• **Source text**
.....
A Star over Basel

City of Culture and Historical Treasures, October 26, 2023
A Star over Basel

Basel as a cultural city in the late Middle Ages

From the High Middle Ages onwards, the city of Basel was an important economic centre (for long-distance trade and guilds) on the southern Upper Rhine. The cultural importance of the city was also reflected in its close contacts with neighbouring cities such as Strasbourg and Freiburg.

The readers of our blog post might know that Basel University was founded in 1460, making it one of the oldest universities in Europe and the oldest in Switzerland. A few decades earlier, in 1433, the first paper mill was established in the city by the wealthy councillor Heinrich Halb(e)isen outside of Riehentor. Twenty years later, further paper mills were built, including the one in the St Albans Graben, which can still be visited today as a paper museum.

 

Basel's convenient position directly on the Rhine quickly raised the city to the rank of an internationally frequented trading metropolis. Basel is also the city where the first public museum — the Amerbach Cabinet — was accessible to the public as early as 1677. Thus, Basel is also a pioneer city in cultural aspects. Until today, Basel has remained true to this tradition and is home to approximately forty museums. Moreover, it qualifies as an international cultural capital thanks to one of the most important art events, the annual Art Basel, which is perhaps the most important contemporary art fair in the world.

 

Basel as the centre of book printing
 

This blog post, however, will focus on Basel as a key place for the early printing press. Since we specialise in precious books from the Middle Ages and the Renaissance (handwritten as well as printed) we would like to draw your attention to some of Basel’s early printed books.

Printing with movable type, which Johannes Gutenberg established in Mainz around 1455 was one of the watershed moments of modern times. Like Basel, the city of Mainz is located on the Rhine; this river has always been important route through Europe where people, goods, and ideas travelled.
.....
• **Listing**
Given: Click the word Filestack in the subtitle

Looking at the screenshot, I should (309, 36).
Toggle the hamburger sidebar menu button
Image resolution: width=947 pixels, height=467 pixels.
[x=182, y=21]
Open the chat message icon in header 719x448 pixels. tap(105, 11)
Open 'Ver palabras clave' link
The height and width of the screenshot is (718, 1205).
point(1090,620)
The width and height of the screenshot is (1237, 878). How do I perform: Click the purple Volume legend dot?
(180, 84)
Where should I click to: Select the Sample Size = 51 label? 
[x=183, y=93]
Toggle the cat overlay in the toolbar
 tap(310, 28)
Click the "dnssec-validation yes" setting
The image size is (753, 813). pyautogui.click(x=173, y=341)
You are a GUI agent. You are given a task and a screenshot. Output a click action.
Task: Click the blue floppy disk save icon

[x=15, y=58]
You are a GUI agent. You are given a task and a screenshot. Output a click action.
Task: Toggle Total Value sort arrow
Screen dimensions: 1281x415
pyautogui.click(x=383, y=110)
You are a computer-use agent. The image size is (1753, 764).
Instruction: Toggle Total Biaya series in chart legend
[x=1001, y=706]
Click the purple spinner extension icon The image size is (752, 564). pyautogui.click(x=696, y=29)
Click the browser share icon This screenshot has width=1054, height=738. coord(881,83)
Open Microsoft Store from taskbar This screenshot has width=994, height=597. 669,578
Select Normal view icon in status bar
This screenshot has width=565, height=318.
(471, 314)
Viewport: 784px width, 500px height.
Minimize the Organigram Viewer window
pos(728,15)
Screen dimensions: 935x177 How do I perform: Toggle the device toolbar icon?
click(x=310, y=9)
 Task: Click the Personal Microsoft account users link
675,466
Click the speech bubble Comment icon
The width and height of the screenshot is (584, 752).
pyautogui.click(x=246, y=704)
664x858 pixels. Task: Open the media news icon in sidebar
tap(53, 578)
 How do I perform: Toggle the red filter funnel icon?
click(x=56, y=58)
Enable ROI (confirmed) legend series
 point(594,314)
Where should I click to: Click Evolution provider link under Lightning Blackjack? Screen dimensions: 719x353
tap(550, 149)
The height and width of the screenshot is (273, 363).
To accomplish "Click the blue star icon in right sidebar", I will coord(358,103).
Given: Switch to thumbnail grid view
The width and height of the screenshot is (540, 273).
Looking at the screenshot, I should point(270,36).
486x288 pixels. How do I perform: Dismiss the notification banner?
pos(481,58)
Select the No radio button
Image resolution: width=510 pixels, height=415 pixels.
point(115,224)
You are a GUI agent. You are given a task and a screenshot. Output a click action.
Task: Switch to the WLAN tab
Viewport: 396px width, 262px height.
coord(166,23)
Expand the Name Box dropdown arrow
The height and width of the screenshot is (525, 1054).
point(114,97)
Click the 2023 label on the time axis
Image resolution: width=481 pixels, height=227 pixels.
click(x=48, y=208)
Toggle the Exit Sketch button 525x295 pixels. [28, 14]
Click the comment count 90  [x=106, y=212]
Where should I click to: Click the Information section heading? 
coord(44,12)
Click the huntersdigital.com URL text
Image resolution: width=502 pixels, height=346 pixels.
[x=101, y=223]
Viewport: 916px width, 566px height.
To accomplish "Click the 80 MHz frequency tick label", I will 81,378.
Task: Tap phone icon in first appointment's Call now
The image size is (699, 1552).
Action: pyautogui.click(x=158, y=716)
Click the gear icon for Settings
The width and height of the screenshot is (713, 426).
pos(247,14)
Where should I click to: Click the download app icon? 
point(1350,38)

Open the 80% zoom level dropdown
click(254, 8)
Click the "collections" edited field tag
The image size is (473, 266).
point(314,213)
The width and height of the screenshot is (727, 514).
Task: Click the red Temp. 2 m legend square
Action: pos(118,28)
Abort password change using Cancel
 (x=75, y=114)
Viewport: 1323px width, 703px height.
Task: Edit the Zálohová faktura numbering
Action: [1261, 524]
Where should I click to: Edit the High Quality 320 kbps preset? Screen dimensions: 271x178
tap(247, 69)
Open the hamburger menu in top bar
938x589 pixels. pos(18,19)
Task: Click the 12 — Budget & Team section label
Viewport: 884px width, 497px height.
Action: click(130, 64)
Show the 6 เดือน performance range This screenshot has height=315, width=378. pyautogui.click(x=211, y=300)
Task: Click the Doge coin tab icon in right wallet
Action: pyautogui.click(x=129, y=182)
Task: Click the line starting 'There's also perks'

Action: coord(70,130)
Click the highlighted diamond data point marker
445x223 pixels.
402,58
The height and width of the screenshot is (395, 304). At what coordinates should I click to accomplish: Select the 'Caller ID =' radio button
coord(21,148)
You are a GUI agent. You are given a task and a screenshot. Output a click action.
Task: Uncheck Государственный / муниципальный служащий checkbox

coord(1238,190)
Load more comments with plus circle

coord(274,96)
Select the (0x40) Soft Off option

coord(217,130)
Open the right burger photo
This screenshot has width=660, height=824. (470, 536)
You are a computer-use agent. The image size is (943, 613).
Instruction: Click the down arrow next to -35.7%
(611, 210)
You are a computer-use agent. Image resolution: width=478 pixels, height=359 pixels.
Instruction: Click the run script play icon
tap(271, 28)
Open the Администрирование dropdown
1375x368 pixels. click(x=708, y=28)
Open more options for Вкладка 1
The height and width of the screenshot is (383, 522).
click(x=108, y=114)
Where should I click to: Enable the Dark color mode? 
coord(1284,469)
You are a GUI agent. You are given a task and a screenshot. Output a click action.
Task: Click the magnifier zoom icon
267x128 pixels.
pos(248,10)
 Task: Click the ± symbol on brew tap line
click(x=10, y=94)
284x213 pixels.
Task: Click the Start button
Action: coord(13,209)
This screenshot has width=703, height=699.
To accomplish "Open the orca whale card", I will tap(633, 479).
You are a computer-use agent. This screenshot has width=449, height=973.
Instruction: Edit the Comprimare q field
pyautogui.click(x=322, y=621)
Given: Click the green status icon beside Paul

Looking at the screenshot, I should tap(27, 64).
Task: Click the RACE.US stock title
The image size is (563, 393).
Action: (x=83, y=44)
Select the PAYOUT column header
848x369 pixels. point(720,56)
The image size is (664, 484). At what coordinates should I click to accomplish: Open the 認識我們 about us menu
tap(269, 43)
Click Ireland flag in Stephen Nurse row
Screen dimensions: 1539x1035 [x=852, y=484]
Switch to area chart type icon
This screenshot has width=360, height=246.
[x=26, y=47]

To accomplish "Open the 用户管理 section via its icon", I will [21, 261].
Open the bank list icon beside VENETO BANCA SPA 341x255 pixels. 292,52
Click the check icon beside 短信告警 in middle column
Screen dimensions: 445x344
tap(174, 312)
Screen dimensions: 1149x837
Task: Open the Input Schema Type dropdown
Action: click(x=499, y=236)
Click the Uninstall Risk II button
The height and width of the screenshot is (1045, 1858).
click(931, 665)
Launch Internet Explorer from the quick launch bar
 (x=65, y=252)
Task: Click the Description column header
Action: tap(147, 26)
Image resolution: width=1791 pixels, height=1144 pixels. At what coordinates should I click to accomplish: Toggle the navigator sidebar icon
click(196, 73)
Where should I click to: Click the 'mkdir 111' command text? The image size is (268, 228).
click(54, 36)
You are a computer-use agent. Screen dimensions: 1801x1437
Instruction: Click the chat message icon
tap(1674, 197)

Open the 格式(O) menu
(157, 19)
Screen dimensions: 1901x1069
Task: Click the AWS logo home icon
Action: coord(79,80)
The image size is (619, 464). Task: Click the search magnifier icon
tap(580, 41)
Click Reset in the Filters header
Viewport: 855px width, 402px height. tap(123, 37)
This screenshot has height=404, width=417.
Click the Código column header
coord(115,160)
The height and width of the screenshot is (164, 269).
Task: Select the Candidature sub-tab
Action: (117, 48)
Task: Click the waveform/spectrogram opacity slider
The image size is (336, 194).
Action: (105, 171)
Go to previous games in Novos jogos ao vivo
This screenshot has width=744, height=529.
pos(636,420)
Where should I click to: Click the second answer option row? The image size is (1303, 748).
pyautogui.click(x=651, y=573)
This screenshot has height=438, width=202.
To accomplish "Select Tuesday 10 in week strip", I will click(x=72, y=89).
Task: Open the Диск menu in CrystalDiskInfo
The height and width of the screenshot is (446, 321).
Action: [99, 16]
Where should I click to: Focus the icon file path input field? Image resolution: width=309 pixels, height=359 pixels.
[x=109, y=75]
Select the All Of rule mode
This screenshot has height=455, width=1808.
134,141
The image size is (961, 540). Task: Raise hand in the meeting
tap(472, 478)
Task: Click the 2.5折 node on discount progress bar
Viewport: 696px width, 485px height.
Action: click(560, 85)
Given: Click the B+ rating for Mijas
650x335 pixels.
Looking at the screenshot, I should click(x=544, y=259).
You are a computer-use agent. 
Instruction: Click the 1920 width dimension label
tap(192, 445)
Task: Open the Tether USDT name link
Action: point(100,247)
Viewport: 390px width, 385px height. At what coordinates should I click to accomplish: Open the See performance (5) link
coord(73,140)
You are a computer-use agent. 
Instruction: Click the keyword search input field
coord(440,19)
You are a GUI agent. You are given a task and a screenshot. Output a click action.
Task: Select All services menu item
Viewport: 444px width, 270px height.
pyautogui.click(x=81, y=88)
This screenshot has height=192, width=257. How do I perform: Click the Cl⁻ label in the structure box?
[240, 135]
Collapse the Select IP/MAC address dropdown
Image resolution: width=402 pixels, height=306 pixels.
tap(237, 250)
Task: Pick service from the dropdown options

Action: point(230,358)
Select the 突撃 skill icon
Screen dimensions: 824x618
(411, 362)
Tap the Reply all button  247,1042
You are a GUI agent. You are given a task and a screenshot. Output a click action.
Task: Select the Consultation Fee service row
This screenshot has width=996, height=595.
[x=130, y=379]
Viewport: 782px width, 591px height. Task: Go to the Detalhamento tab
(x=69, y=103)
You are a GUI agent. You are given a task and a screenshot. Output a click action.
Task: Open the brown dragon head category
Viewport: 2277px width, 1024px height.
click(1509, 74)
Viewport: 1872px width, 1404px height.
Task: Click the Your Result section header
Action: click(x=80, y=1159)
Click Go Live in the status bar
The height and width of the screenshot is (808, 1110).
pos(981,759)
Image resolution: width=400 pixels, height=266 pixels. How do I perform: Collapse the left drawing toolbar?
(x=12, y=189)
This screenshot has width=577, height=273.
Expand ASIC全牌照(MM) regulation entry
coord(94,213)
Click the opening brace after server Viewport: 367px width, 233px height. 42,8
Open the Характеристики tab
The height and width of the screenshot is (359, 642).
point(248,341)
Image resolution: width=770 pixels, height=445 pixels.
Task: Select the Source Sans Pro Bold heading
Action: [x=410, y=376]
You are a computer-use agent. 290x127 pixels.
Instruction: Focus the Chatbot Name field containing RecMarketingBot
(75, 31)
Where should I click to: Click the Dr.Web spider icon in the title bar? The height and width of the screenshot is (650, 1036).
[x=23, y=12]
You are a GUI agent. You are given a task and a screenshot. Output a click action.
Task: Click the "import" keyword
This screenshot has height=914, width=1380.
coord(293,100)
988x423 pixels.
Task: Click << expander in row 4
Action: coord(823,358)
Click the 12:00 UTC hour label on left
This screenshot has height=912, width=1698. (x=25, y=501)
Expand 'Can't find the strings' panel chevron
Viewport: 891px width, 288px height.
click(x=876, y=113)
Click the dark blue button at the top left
.....
• **Work to do**
In the text about Basel, who established the city's first paper mill in 1433?

• **Correct result**
The wealthy councillor Heinrich Halb(e)isen